Aanpassing uitstroomgat bij de rijshoutendam en de verzwaring met bigbags

Eerste resultaten experiment klimaatbuffer Zuidwest Ameland

13-MRT-2013 - Een niet te onderschatten dynamiek van de zee heerst aan de zuidwestkust van Ameland. Dat is wat de tussenstand van de eerste twee experimentele maatregelen van het project ‘Klimaatbuffer Zuidwest Ameland’ laat zien. In augustus 2012 startten zeven natuur- en overheidsorganisaties dit project. Het moet zorgen voor meer kennis over de combinatie tussen natuurbehoud en kustverdediging langs de kust van het eiland. Zij maken zich nu op voor het derde en laatste deel van het experiment: het effect van mossel- en oesterbanken.
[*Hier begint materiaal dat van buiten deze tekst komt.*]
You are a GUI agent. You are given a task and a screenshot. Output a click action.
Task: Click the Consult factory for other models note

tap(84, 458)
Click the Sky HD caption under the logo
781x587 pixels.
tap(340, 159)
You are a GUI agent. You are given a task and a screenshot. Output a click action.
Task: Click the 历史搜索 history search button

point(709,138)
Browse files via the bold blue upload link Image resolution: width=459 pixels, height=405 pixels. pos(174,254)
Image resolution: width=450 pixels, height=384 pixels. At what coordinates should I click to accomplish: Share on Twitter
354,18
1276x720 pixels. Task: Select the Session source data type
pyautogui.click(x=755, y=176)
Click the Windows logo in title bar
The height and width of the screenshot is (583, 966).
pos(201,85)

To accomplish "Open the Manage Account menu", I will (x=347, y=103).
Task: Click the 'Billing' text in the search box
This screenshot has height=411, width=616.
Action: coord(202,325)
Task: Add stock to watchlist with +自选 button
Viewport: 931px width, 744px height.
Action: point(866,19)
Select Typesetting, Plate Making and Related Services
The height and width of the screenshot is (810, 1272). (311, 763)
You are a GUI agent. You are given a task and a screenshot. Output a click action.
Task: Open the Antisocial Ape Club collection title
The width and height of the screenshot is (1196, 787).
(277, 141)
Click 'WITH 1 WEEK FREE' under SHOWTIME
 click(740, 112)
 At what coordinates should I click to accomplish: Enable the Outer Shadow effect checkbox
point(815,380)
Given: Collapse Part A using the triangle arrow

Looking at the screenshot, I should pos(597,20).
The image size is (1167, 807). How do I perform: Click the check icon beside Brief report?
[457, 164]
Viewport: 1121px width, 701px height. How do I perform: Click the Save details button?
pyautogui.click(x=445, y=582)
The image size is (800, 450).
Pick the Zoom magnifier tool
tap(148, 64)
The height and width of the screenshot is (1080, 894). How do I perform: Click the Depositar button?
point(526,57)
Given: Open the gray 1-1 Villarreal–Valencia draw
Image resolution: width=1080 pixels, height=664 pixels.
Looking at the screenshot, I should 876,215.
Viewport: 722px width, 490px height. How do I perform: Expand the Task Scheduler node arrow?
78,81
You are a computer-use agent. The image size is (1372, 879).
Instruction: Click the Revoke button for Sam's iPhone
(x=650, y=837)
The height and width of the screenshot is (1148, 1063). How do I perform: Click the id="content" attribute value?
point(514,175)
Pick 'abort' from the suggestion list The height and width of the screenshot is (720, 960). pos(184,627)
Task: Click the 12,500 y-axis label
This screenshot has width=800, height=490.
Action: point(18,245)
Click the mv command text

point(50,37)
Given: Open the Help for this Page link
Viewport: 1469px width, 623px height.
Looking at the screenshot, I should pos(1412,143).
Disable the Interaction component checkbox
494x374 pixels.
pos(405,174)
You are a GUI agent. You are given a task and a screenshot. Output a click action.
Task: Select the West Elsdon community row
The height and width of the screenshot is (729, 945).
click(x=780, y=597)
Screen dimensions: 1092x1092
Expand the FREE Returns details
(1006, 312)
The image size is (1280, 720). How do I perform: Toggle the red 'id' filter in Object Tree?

Bericht uitgegeven [land] op [publicatiedatum]

Een niet te onderschatten dynamiek van de zee heerst aan de zuidwestkust van Ameland. Dat is wat de tussenstand van de eerste twee experimentele maatregelen van het project ‘Klimaatbuffer Zuidwest Ameland’ laat zien. In augustus 2012 startten zeven natuur- en overheidsorganisaties dit project. Het moet zorgen voor meer kennis over de combinatie tussen natuurbehoud en kustverdediging langs de kust van het eiland. Zij maken zich nu op voor het derde en laatste deel van het experiment: het effect van mossel- en oesterbanken.

Aan de kust van Zuidwest Ameland ligt De Feugelpôlle. Deze kwelder is een broedplaats van de op één na grootste kolonie grote sterns in West-Europa. Kwelders kunnen meegroeien met de stijgende zeespiegel en zijn daardoor in potentie natuurlijke klimaatbuffers. Door golf- en stroomerosie is inmiddels een deel van De Feugelpôlle verdwenen. Om ervaring op te doen met natuurlijke klimaatbuffers zijn zeven partijen (Staatsbosbeheer, Wetterskip Fryslân, Ministerie van I&M, gemeente Ameland, programma Rijke Waddenzee, de Waddenvereniging en de vogelwacht Hollum-Ballum) het project ‘Klimaatbuffer Zuidwest Ameland’ gestart.

Aanpassing uitstroomgat bij de rijshoutendam en verzwaring met bigbags (foto: Marjan Veenendaal)

De Feugelpôlle is een uniek stukje natuur, dat bovendien toeristisch aantrekkelijk is en tenslotte ook mogelijk een rol kan spelen in het beter begrijpen van natuurlijke vormen van kustverdediging. Dit experiment is onderdeel van het landelijke innovatieprogramma ‘Natuurlijke Klimaatbuffers’. Overigens is het experiment niet bedoeld ter vervanging van de huidige kustverdedigingswerkzaamheden door Rijkswaterstaat en Wetterskip Fryslân. Mogelijk kan het daarop wel een aanvulling vormen.

Tussenstand
Het project bestaat uit drie experimentele maatregelen. Het eerste deel betreft het aanbrengen van een grote kleischelpenbank aan de voet van de kwelder. Bij de tweede maatregel gebeurt hetzelfde, maar dan in combinatie met het plaatsen van rijshoutendammen. Deze eerste twee stappen van het project gingen in augustus 2012 van start en zijn inmiddels klaar. Een tussentijdse evaluatie laat zien dat de invloed van de stroming indrukwekkend is en in korte tijd effect heeft op de rijshoutendammen en de aangebrachte kleischelpen. De kleischelpenbank en rijshoutendammen bleken op een aantal plekken niet bestand tegen het aanhoudende geweld van het water. Door een paar kleine aanpassingen met zandzakken en een verbreding van de stroomgaten in de dammen, wordt de enorme kracht van de zee enigszins opgevangen. Een nieuw gegraven geul moet voor extra afwatering zorgen.

Bijeenkomst
Op 21 maart beraden de zeven partijen zich samen met verscheidene experts over de derde maatregel. Dit laatste deel van het experiment bestaat uit het aanbrengen van een kleischelpenbank in combinatie met een onderliggende laag voor schelpdieren. Hierbij wordt kennis van de projecten Waddensleutels en Mosselwad benut, evenals kust morfologische kennis van Rijkswaterstaat.

Tijdens de bijeenkomst staan vooral twee vragen centraal. Uit welk substraat moet de betreffende laag bestaan? Wat is de meest geschikte locatie in de kwelder? Uiteraard neemt de projectgroep in het overleg de ervaringen van het eerste half jaar mee. Twee belangrijke vragen dringen zich daarbij op. Zijn natuurlijke klimaatbuffers in dit kustgebied mogelijk in aanvulling op de al geplande kunstmatige ingrepen? En kan de natuur en het toerisme daarin meeprofiteren?